第29話 蒼い髪のエレイン4

「で……どういうことなのかしら? 一応確認するけど、セインとエレインは付き合ってないのよね?」

「当たり前だろ!! 彼女なんてできたことないっての!!」

「えっと、これには色々事情があってだね……」



 俺とベル、エレインさんはヴィヴィアンさんに少しテーブルで待機してもらって、カフェの外で事情を聞くことにしたのだ。不審に思われるかと思ったが大量にプリンを注文するとヴィヴィアンさんは満足そうに「いっておいで」といいながらプリンを凝視していたので、大丈夫だろう。

 俺とベルの視線にエレインさんは目をあわさずきょろきょろとしながらもごもごとしている。



「これはその……冒険者をやめる事をみんなに説明したんだけど……なぜか彼氏ができてお嫁さんになるために家事見習い中って言う風になってて……なんか誤魔化すのも恥ずかしいから……」

「俺を彼氏って言う事にしたと……」

「だからって彼氏役はセインじゃなくても良かったんじゃないの?」

「すまない……まさか、確認に来るとは思わなくて……それに……セイン以外の男性の友人居ないんだ……」



 俺とベルは同時に頭を抱える。そりゃあ俺だってこんな美人な人と付き合えたらッて思うけどさ……事前に相談をしてくれていれば、もっとましなやり方はあったと思うんだが……



「後出しになって悪いんだけど、セイン君、ヴィヴィアン姉さんが帰るまで彼氏のフリをしてはくれないだろうか? 場合によって彼氏ができていないなら帰ってこいって言われるかもしれないんだ」

「まあ、Sランク冒険者ですもんね……」



 確かに貴重な戦力であるエレインさんを遊ばせておくのはパーティーメンバーとしてはもったいないと思うのも無理はないだろう。恋人がいるなら離れたくないっていうので納得はしてくれてもフリーなら話は別となるかもしれない。でも、俺に彼女いたことないんだがごまかせるか?

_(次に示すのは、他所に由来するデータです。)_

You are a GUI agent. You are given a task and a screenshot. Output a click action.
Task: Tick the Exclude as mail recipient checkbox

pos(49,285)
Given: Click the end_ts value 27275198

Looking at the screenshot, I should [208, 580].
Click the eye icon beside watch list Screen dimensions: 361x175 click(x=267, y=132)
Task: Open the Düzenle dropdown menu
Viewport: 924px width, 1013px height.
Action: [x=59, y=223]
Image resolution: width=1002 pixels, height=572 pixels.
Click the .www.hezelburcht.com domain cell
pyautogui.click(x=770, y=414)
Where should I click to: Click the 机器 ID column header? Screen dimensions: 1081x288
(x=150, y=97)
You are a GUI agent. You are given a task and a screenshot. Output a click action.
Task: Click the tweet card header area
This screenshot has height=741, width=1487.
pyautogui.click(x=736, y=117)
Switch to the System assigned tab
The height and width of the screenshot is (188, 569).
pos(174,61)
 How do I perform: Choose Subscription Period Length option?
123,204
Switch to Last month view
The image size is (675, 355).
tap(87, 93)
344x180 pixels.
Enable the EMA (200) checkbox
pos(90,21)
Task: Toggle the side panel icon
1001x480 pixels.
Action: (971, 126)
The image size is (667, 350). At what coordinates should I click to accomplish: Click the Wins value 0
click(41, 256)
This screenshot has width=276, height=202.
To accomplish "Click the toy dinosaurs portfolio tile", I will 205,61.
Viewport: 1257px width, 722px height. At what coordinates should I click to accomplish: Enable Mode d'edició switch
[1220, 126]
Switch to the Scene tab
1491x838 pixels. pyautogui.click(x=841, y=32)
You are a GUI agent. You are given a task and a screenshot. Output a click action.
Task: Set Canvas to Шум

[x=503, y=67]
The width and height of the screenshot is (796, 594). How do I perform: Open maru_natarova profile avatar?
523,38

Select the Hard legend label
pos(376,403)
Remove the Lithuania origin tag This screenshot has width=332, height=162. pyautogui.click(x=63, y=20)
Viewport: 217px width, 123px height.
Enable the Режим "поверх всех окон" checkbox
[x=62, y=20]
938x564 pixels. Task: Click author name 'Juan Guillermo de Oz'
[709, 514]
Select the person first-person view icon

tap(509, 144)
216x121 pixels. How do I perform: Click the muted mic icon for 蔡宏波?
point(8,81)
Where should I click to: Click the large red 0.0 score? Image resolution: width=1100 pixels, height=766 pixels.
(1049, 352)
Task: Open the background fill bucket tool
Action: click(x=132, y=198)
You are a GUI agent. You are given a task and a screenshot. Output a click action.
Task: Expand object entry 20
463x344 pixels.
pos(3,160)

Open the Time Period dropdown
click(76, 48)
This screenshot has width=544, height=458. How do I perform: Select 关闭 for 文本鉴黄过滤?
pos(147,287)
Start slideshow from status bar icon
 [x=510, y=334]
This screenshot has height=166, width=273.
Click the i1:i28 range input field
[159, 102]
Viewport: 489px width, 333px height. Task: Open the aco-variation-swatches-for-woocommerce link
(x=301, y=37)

「仕方ないわね、セイン……あなたが嫌じゃなければ受けてあげてくれないかしら? 私の方でもフォローはするから。私もエレインがいなくなったら……寂しいし……」

「ベル、助かるよ!! この前、君が大事にしていたお皿を割ってしまったからクビになると思ってたけど私の事を友人だと思ってくれていたんだね」

「ごめん、思い出したらムカムカしてきたわ」

「ベルゥゥゥゥゥゥ!!」



 そう言って、一瞬エレインさんにデレたベルの表情が怒りに包まれる。なんでこの人は余計な事を言うんだろう。でも……俺もエレインさんがいなくなるのは嫌だ。いつの間にか、ベルやエレインさん、ガレスちゃんと過ごす日々が大切なものになっている事に気づく。




「わかりました。どこまでいけるかわかりませんが、彼氏のフリをしてみますよ」

「本当かい!! 助かったよ」

「でも、ヴィヴィアンさんって嘘が見抜けるんじゃ……?」

「ああ、そこまで聞いているのか、でも、大丈夫さ。彼女のスキルはあくまで感情を見るだけだからね、それに関しては秘策があるんだ」



 俺の言葉にエレインさんは得意げに笑った。なんか絶対失敗する気がするけど大丈夫だろうか?